START Given passage

Fields support some configuration options like custom validation or cleaning functions which would not be possible to define in JSON/XML/YAML/etc..

#

defining schema in code also allows for fields to reference related objects by reference rather than simply by name

unreal pendant
#

But it's not really portable between say a system and a module implemented for a system (or multiple systems)

trail geyser
#

Uh, yea, it's not portable. The schema for system owned documents belongs to the system.

surreal harbor
unreal pendant
#

Well the goal of any schema is validation between different segments of code. A contract between how data is communicated. If a module wanted to validate it's data before passing it to the system or another module

trail geyser
#

This is for validating documents and updates to said documents, not about validating data one is passing to other modules.

#

You can get the schema from the document and validate it at anytime if that was just the goal to not pass invalid document data.

surreal harbor
#

I see what Kage means, the scope for this is intended to be more broad than just Documents, ideally this approach would be useful for all sorts of cases where a package author wants to define a data model

#

but I don't see where the problem comes in, if a module or system defines a data schema it can expose/export that schema such that other code can also use it

unreal pendant
#

I mean, in a more abstract case. People looking to integrate foundry databases outside of foundry. Compendium importing/exporting, third party services, etc.

#

I can give you one case, Moulinette allows Patron creators to create assets (which could eventually include documents). Would be useful for this service to validate system specific documents outside of foundry completely

#

I'm just recommending allowing portability for future cases outside of your immediate use case.

surreal harbor
unreal pendant
#

Sure, just giving some push back to help you see all the possible angles.

surreal harbor
#

Appreciate that - for a bit more context - do you currently subclass DocumentData in one of your packages?

unreal pendant
#

Not in a published package. But I am implementing a homebrew system in foundry.

#

Which of course, does have to extend DocumentData

surreal harbor
#

which is partly why I'm trying to understand in this thread how many devs would be affected by changes here

unreal pendant
#

Oh, well maybe I'm doing my system wrong lol

trail geyser
#

Not really.

somber ether
trail geyser
#

The DocumentData stuff did not exist when I created my system. A lot of others are in that boat.

elfin maple
somber ether
#

sure

#

I saw the ground rules message too

#

pf2e does but makes minimal use of it

#

it's nice for instanceof checking at the very least

#
  • setting per-actor/item type default icons
#

using it for system data remains scary

surreal harbor
somber ether
#

mainly the migration problem

surreal harbor
#

I would agree that the current system is not yet ideal for system data

somber ether
#

to the extent that we tighten a system-data schema, pre-migration data would be lost

surreal harbor
#

Migration meaning the need to migrate old incompatible data values to new compatible ones?

somber ether
#

right

surreal harbor
#

Presumably that migration could be done as part of initializing the DocumentData source?

somber ether
#

if pre-migration system data gets run through the schema shredder first, old properties would get dropped, etc.

somber ether
#

Though our migrations are async

surreal harbor
#

hairy

unreal pendant
#

Could I make an argument that schema (data structure), validation (data integrity), and cleanup (data upgrade, alterations and corrections) are three separate concerns and don't necessarily need to share a unified approach?

surreal harbor
#

@somber ether probably worth standardizing a workflow where migrations can/should occur using raw source data before documents are constructed.

END Given passage
START Study material

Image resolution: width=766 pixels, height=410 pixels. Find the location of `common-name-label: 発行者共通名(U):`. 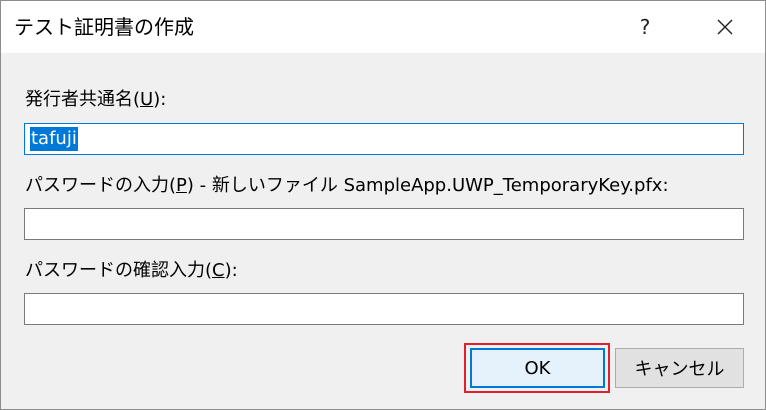

common-name-label: 発行者共通名(U): is located at coordinates (96, 100).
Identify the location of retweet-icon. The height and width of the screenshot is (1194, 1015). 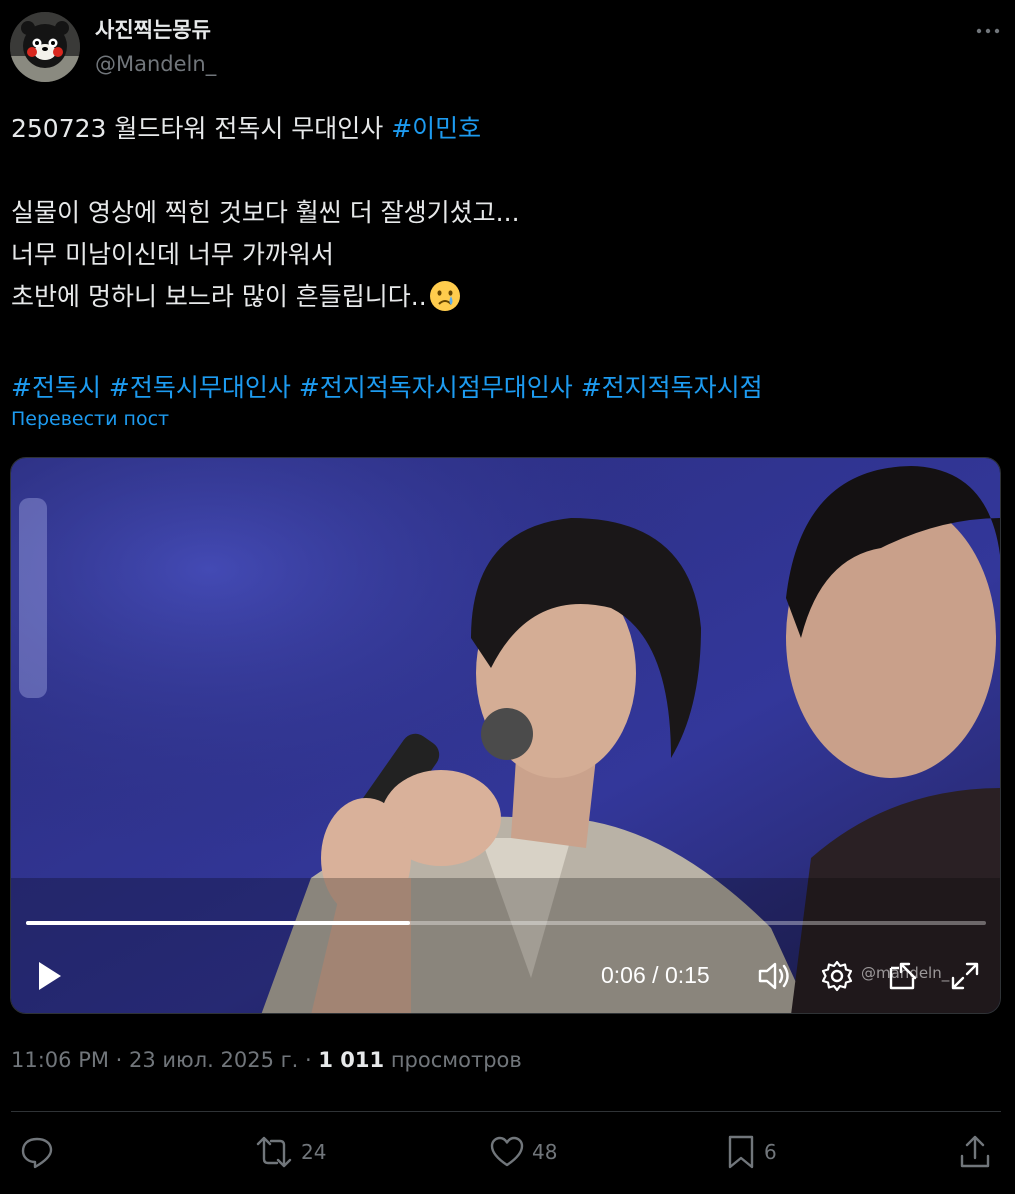
(274, 1152).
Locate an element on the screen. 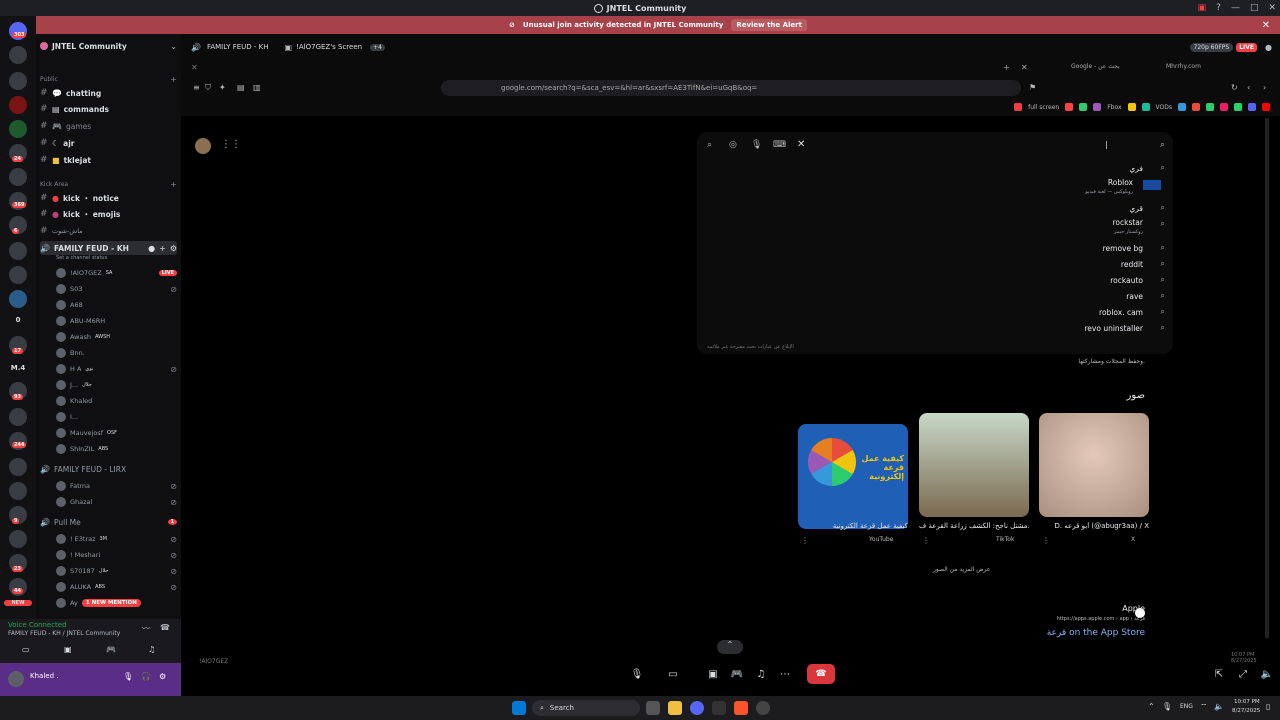 This screenshot has height=720, width=1280. suggestion-item: roblox. cam ⌕ is located at coordinates (935, 313).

END Study material

Your tasks:
- A) In the schema discussion, rewrite the message beginning "I can give you one case, Moulinette" as a short bulleted list that keeps its main facts.
- B) Answer these questions from the schema discussion, each in a line:
(i) Which configuration options do fields support that could not be defined in JSON/XML/YAML?
(ii) According to the message beginning "if pre-migration system data gets run through", what would happen to old properties?
(iii) Which three separate concerns does the message beginning "Could I make an argument" name?
- C) Continue the schema discussion from its last message.

Task responses:
- A)
- Moulinette lets Patron creators create assets.
- Those assets could eventually include documents.
- It would be useful for this service to validate system-specific documents completely outside of Foundry.

- B)
(i) Custom validation or cleaning functions.
(ii) They would get dropped.
(iii) Schema (data structure), validation (data integrity), and cleanup (data upgrade, alterations and corrections).

- C)
#

which could allow async operations

somber ether
#

I suppose we could reach inside game.data for original "dirty" data

#

the async bit is in part to grab fresh item data from compendiums

surreal harbor
#

it's a little off-topic for this thread, but maybe we can make figuring out a solution here an objective for V10 prototyping

#

pretty much all game systems need to perform data migrations from time to time, it would be good to provide a standard approach for that rather than needing each system to roll their own solution

surreal harbor
#

I'm not sure I agree with it though

#

data validation depends on schema, and curing/corecting invalid data also depends on both schema and validation

somber ether
#

Are the custom DocumentData subclasses you're thinking of for the purpose of this thread the sort that may inherit directly from DocumentData (rather than ActorData, etc.)?

surreal harbor
#

so the degree to which they are separate concerns is ... to me ... tenuous at best

somber ether
#

I don't think mixing light coercions with validation is any separation-of-concerns crime

unreal pendant
#

To me the concern with data structure is preventing things like null accessors. The value of being non-negative value for data.duration.startTime is pointless if data.duration is undefined or null. Data structure is about paths and types. While validation is about the data being within acceptable ranges. If you check that your data is structured correctly, validation becomes inherently more reliable.

trail geyser
#

I've got a general thought. When I was poking this all in my dev env, I kinda felt that the schema ended up duplicating the template data structure in template.json, feels like it's close to violating DRY (TS makes it worse due to wanting interfaces).

Do you think providing a default in the schema and removing that structure in template.json is something could be done? Of course with appropriate transition period.

surreal harbor
#

I'm not sure how to reconcile those, but what I think might be possible is to provide a utility function that would automatically generate the template.json file from a DocumentData class definition

#

so your DocumentData could be the "source of truth" for what the schema is, and then you could generate the necessary JSON file from there

trail geyser
#

Yes, I really don't want some random dev (including me) to poke server side code.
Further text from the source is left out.